What I have a hard time understanding is how one could think that 8 billion people, I mean _*8 billion*_, could not have an effect. I really don't understand that thinking. _*Eight. Billion. People.*_


----------



## Pinky (Aug 31, 2022)

Bonnie said:


> Pinky is in Canada.
> 
> Wonder if the following can be viewed in Canada?
> 
> https://www.msn.com/en-us/weather/t...end-up-living-as-the-planet-burns/ar-AA11iZFQ


Yes, the link is available to me .. thank you!

The weather here in Canada is as changeable as anywhere else. For instance, Vancouver got more snow last winter than usual, and was hotter than usual this summer. 

We didn't get that much snow here in Toronto, last winter .. however, predictions are that we will get a fair bit this winter.


----------



## JustBonee (Sep 1, 2022)

Alligatorob said:


> We've changed the makeup of the atmosphere, the color of the earth, and diverted a lot of its freshwaters.  Just to name a few.  I have always thought the Ruddiman hypothesis that we have been impacting the climate for the last 7,000 years makes some sense.  To quote:
> 
> _The early anthropogenic hypothesis (EAH) of Ruddiman (2003) claimed that the anomalous rise in atmospheric CO2 that began near 7000 years ago was caused by deforestation and contrasted with the falling trends late in previous interglaciations (Fig. 1a). The hypothesis also attributed the start of a similarly anomalous increase of methane (CH4) near 5000 years ago to anthropogenic emissions from large-scale rice paddy farming and livestock tending._
> View attachment 237183
> ...



That's a lot to absorb! ...


----------



## Alligatorob (Sep 1, 2022)

Bonnie said:


> That's a lot to absorb!


Yep, I suppose it is...

But really understanding climate change is complicated.  I think a lot of people just quickly develop opinions on things like this without really trying to understand...


----------



## JustBonee (Sep 1, 2022)

The Amazon Rainforest has always been of interest to me,  and the reports of the deforestation are so alarming. 
They talk of the tipping point,  but yet,  there is  so little help in that area while it continues on. 

https://www.greenpeace.org/aotearoa/story/amazon-forest-deforestation-climate-tipping-point/

https://en.wikipedia.org/wiki/Deforestation_of_the_Amazon_rainforest


----------



## Alligatorob (Sep 1, 2022)

Bonnie said:


> The Amazon Rainforest has always been of interest to me, and the reports of the deforestation are so alarming.
> They talk of the tipping point, but yet, there is so little help in that area while it continues on.
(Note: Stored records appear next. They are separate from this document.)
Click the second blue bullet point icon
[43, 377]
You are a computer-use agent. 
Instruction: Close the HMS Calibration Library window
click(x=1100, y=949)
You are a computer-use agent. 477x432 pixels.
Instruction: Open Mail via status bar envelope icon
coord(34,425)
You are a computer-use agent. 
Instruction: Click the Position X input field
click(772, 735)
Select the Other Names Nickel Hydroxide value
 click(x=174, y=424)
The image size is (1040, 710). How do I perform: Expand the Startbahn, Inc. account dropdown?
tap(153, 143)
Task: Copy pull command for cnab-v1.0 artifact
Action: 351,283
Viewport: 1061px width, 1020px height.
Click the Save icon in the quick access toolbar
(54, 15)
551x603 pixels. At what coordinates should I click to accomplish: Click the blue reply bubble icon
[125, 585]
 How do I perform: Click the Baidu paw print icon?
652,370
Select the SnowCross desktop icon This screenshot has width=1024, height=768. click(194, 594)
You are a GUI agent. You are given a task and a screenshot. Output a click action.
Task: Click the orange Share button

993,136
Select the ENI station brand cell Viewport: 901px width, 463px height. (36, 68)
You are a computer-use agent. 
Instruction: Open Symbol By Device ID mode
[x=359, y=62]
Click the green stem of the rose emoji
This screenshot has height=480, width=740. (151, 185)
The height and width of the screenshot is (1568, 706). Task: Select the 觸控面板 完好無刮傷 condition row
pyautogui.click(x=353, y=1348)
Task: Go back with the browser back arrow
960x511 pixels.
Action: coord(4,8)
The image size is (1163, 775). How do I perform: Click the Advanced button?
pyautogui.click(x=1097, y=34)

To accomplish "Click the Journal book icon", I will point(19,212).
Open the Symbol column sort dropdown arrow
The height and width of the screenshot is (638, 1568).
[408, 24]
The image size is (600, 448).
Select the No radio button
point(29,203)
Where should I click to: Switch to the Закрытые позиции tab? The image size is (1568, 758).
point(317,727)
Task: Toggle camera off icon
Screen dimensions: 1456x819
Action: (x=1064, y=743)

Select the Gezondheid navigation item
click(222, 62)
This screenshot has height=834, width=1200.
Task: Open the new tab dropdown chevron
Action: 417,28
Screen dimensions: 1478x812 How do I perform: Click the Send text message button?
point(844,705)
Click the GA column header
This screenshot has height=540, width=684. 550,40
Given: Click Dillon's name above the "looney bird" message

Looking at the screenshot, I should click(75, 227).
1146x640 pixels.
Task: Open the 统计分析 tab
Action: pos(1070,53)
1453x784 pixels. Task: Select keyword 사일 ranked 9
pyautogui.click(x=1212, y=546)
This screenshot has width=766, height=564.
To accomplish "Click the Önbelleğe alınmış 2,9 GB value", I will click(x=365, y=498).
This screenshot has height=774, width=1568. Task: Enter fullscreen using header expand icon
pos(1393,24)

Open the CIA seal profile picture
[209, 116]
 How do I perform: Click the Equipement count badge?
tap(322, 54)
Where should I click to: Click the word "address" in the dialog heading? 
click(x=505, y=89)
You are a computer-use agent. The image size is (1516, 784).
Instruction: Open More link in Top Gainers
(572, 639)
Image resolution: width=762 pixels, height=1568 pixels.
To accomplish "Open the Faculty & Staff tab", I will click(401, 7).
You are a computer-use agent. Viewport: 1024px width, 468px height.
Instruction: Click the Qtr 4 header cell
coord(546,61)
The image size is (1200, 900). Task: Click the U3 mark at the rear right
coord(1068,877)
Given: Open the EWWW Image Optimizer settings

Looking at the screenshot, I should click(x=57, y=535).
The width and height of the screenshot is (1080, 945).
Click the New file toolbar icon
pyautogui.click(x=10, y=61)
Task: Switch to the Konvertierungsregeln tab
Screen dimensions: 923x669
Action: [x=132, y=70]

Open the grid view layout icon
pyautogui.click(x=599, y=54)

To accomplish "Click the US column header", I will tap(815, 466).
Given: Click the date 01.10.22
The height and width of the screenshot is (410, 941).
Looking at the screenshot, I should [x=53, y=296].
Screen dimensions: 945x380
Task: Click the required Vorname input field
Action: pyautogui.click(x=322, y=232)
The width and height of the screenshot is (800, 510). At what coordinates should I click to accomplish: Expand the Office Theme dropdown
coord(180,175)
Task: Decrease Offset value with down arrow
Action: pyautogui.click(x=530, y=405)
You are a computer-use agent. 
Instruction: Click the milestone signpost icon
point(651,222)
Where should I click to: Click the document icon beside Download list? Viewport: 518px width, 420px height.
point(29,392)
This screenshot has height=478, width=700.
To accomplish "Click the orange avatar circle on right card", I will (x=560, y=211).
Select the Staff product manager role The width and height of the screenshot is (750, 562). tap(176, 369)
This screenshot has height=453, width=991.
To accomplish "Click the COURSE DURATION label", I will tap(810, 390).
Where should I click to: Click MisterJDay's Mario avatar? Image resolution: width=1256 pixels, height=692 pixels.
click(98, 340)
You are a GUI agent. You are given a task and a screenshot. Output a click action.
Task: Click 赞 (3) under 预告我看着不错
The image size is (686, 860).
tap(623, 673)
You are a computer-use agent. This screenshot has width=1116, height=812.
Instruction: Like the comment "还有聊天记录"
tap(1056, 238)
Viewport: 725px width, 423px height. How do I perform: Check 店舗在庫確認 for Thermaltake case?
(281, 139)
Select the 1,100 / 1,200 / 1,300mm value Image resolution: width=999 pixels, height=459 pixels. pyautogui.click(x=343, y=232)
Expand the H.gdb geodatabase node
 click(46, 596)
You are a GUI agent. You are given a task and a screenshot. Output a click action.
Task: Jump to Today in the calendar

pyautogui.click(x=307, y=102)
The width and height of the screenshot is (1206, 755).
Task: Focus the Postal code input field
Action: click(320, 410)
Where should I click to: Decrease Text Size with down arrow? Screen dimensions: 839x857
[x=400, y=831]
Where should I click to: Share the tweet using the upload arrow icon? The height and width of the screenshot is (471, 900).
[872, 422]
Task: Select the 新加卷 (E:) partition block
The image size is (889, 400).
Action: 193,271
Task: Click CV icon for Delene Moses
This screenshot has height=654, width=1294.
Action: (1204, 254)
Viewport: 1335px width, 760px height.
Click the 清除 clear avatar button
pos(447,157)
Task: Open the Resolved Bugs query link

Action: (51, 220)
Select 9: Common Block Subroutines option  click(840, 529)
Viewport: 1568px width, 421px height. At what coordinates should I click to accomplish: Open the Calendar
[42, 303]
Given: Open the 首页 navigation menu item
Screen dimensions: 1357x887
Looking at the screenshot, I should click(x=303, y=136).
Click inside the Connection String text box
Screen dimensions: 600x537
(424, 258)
I agree, it is unfortunate, I wish it wasn't happening and believe it will have global level impacts.  I have seen deforestation on the ground in the Amazon, and in Indonesia, I hate it.

However we are not in a great position to lecture others on this one.  We cut most all of our native forests years ago, with significant impact.  It seems to me places like Brazil are just doing what we did.  And it does help their economies, producing timber and cattle, and opening new areas to settlement and farming.  Same benefits we enjoyed from doing it here.

I have also seen deforestation in the US, and hate seeing that too...

It is a complex problem, not one I know a solution to.  The real problem is population, too many people on the earth...


----------